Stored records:
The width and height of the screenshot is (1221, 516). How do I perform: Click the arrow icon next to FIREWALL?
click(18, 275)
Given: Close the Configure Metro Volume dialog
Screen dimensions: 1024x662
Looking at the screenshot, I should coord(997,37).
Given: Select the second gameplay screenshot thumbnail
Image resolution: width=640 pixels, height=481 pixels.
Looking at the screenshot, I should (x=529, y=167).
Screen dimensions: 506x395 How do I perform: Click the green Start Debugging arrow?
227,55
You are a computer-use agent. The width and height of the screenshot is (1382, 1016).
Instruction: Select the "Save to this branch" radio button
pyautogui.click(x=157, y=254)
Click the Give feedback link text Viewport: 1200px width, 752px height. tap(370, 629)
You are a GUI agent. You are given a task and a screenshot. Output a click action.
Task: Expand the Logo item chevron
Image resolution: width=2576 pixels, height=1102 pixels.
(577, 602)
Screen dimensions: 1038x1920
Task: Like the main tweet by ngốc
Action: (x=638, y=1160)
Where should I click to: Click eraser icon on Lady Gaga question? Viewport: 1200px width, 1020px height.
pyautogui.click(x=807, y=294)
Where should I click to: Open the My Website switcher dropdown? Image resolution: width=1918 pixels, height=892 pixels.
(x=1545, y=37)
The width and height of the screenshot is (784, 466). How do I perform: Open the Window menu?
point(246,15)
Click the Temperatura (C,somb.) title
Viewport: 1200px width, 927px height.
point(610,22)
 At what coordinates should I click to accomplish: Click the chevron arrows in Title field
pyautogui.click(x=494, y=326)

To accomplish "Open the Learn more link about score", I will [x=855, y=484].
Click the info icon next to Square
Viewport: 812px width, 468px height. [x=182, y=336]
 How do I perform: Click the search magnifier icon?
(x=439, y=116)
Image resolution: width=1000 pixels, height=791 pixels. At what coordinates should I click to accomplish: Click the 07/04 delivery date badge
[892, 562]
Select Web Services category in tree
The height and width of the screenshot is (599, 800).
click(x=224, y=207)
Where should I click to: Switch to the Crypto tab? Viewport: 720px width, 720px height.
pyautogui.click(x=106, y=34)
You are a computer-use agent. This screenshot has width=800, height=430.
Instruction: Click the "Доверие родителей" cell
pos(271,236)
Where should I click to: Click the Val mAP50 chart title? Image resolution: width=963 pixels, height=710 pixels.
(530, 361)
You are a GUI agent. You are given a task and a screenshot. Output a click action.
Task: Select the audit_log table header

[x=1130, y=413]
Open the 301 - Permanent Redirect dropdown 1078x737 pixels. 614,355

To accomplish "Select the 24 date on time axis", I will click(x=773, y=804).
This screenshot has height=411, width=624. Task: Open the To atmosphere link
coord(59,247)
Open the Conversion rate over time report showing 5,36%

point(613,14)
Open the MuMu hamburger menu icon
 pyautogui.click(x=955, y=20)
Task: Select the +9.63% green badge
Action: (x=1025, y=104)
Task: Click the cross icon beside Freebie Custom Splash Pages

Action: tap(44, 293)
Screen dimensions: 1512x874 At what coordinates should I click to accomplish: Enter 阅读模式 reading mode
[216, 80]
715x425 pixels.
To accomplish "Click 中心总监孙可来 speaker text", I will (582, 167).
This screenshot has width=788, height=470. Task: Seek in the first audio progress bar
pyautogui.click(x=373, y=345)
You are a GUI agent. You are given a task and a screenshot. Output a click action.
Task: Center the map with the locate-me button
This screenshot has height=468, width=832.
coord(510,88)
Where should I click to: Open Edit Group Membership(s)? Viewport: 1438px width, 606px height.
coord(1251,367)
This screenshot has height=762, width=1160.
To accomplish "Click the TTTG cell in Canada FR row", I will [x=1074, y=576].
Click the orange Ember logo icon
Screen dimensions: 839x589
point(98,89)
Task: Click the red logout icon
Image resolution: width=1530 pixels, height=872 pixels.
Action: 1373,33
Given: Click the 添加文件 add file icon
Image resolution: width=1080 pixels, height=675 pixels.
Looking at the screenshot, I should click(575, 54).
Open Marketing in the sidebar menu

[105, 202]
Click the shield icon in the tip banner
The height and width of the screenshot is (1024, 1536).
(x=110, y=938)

* [EXERCISE AIM]: Through the last line of the entries above, beginning at the line containing "Where should I click to: Open Edit", transcribe each line exactly, both ends included and nothing more.

* [OUTPUT BELOW]:
Where should I click to: Open Edit Group Membership(s)? Viewport: 1438px width, 606px height.
coord(1251,367)
This screenshot has height=762, width=1160.
To accomplish "Click the TTTG cell in Canada FR row", I will [x=1074, y=576].
Click the orange Ember logo icon
Screen dimensions: 839x589
point(98,89)
Task: Click the red logout icon
Image resolution: width=1530 pixels, height=872 pixels.
Action: 1373,33
Given: Click the 添加文件 add file icon
Image resolution: width=1080 pixels, height=675 pixels.
Looking at the screenshot, I should click(575, 54).
Open Marketing in the sidebar menu

[105, 202]
Click the shield icon in the tip banner
The height and width of the screenshot is (1024, 1536).
(x=110, y=938)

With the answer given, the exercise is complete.